## LISTED ENTRIES
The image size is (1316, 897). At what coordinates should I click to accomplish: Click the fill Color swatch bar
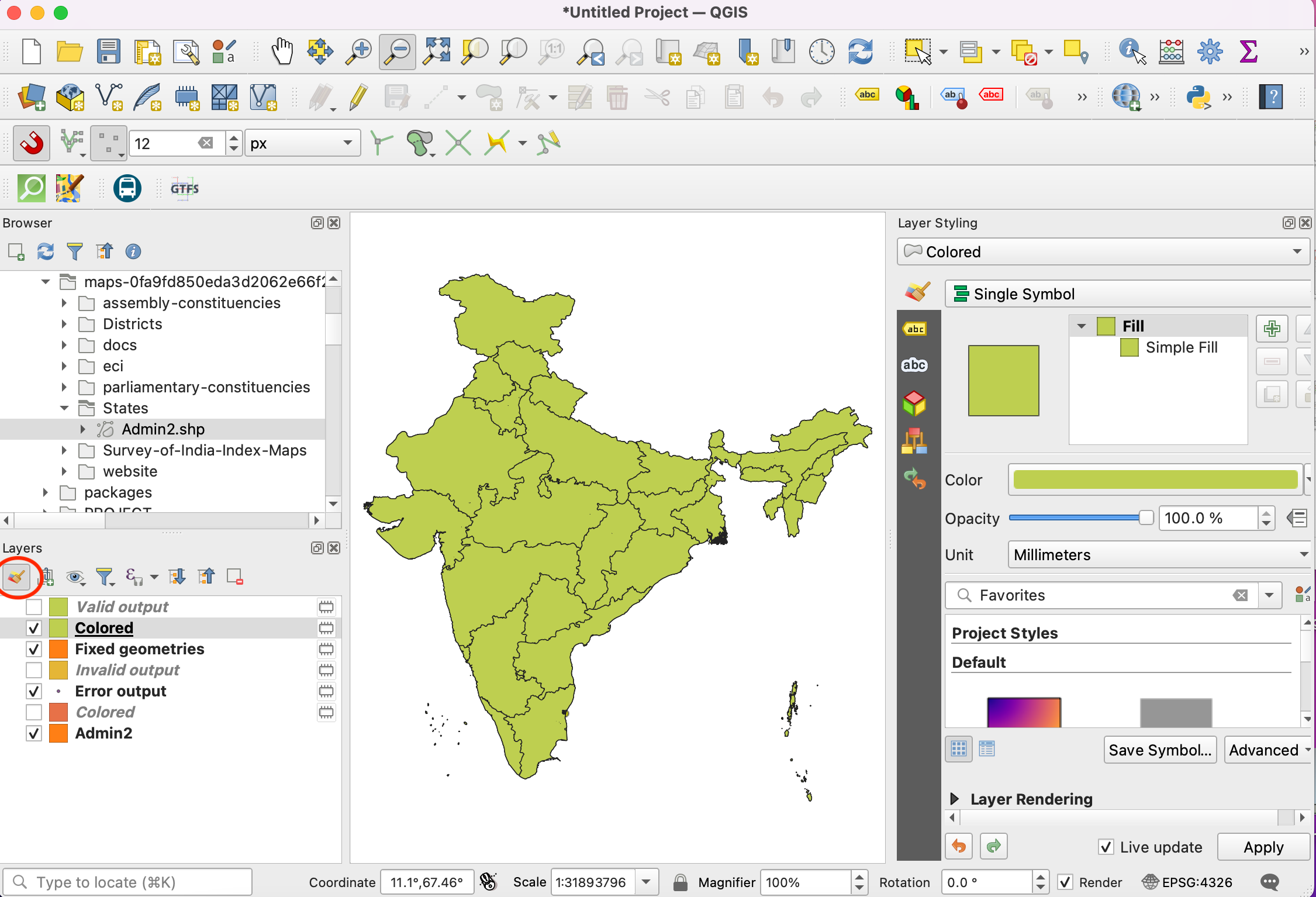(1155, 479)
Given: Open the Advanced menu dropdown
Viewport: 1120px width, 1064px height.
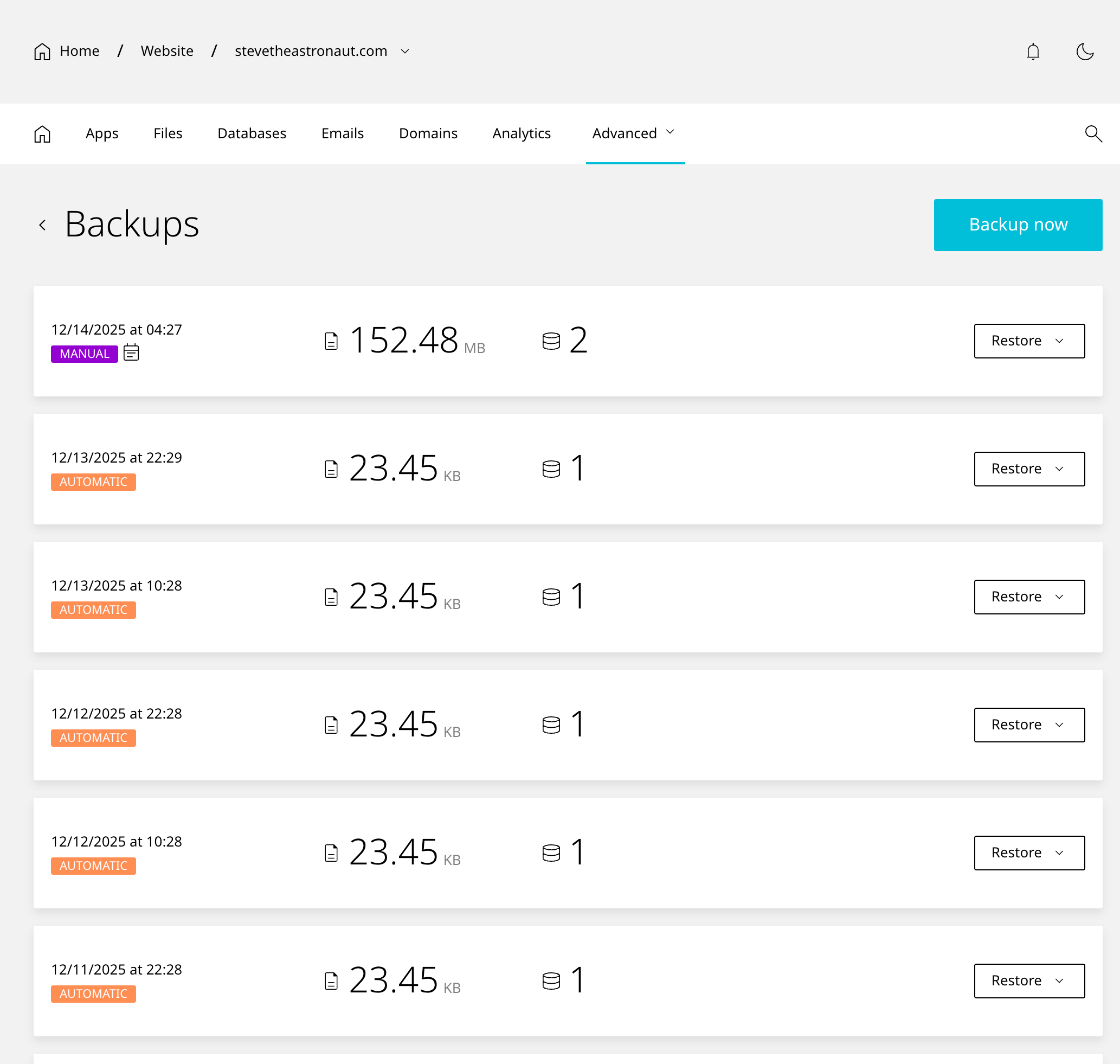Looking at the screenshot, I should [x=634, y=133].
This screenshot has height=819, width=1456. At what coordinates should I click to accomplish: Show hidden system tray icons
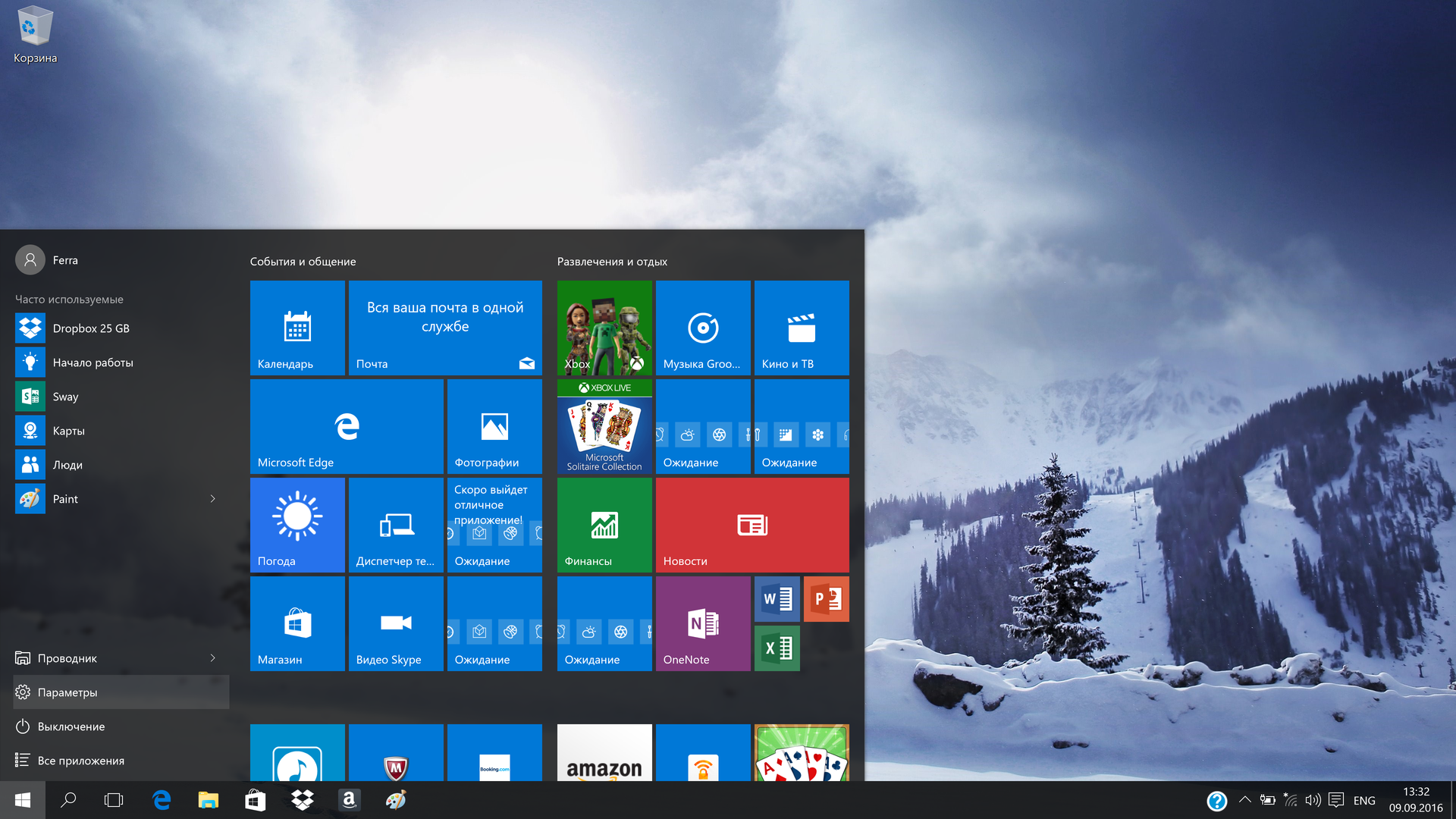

---

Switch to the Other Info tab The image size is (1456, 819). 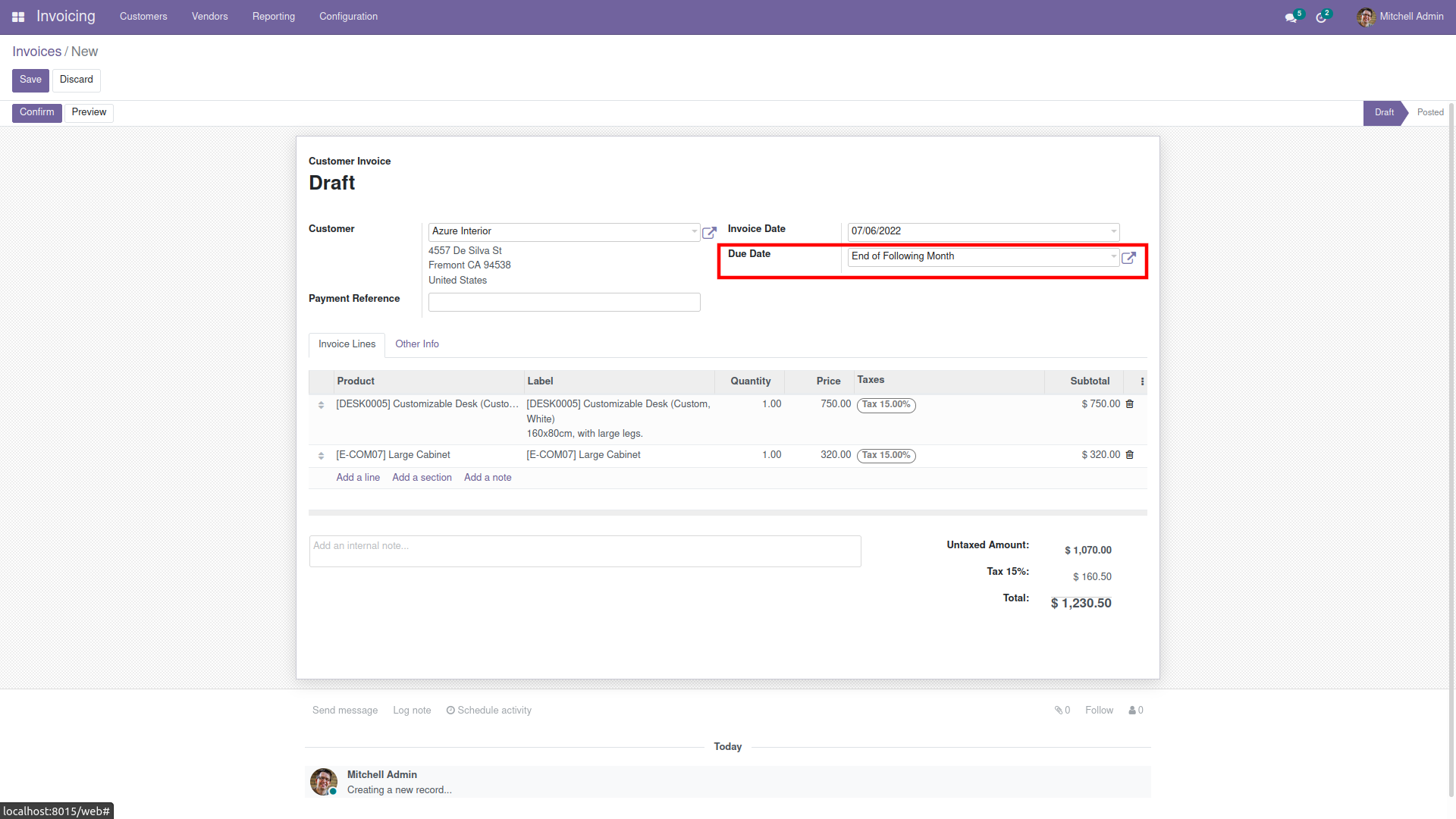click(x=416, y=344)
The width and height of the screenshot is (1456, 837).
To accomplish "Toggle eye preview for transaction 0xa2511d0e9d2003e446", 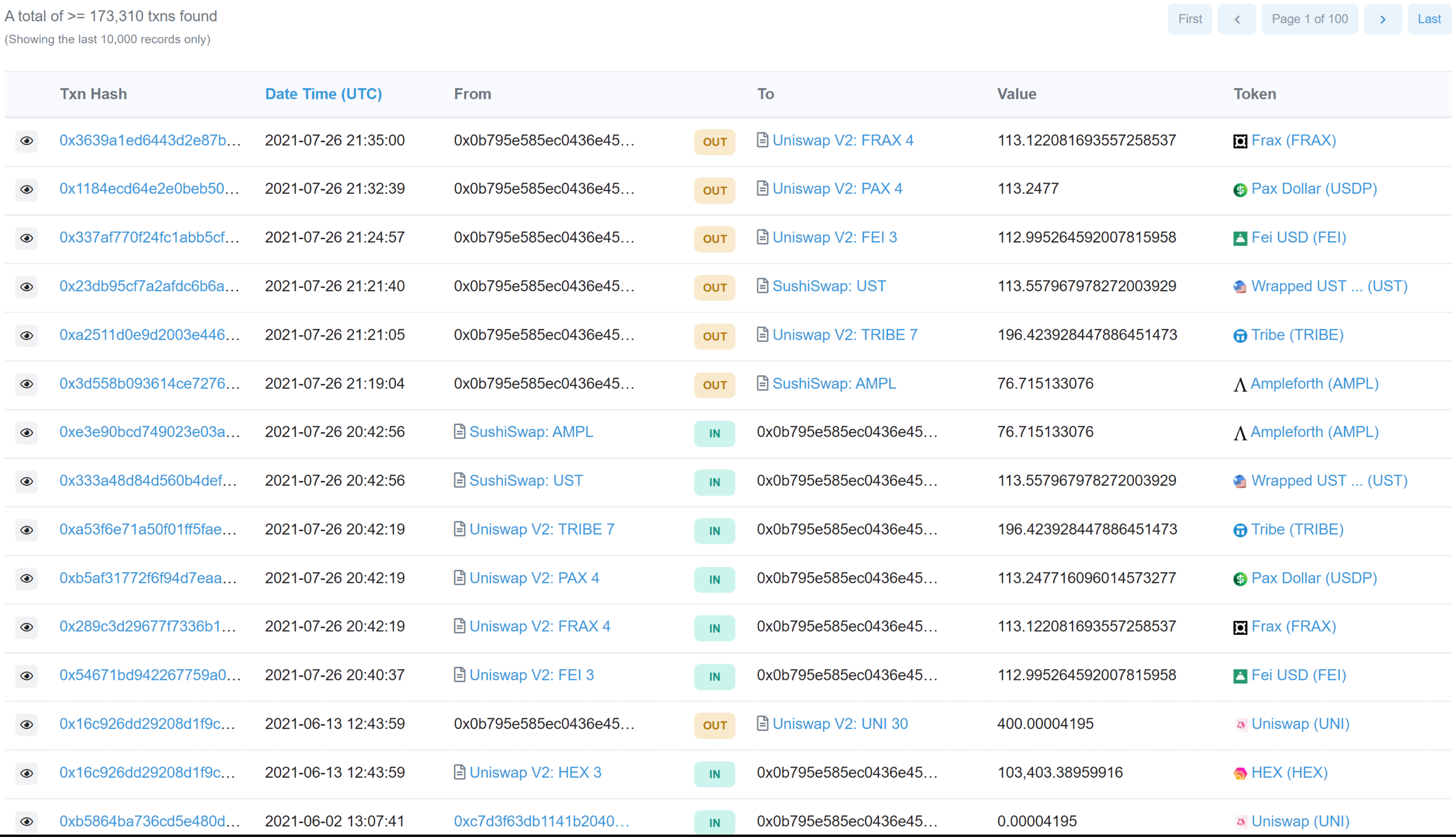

## ASSIGNMENT
Pictures aside, print exactly the lines above starting with the one containing "Viewport: 1120px width, 1064px height." and going on through the one containing "This screenshot has".

## EXPECTED OUTPUT
Viewport: 1120px width, 1064px height.
Looking at the screenshot, I should [x=634, y=133].
This screenshot has height=819, width=1456. At what coordinates should I click to accomplish: Show hidden system tray icons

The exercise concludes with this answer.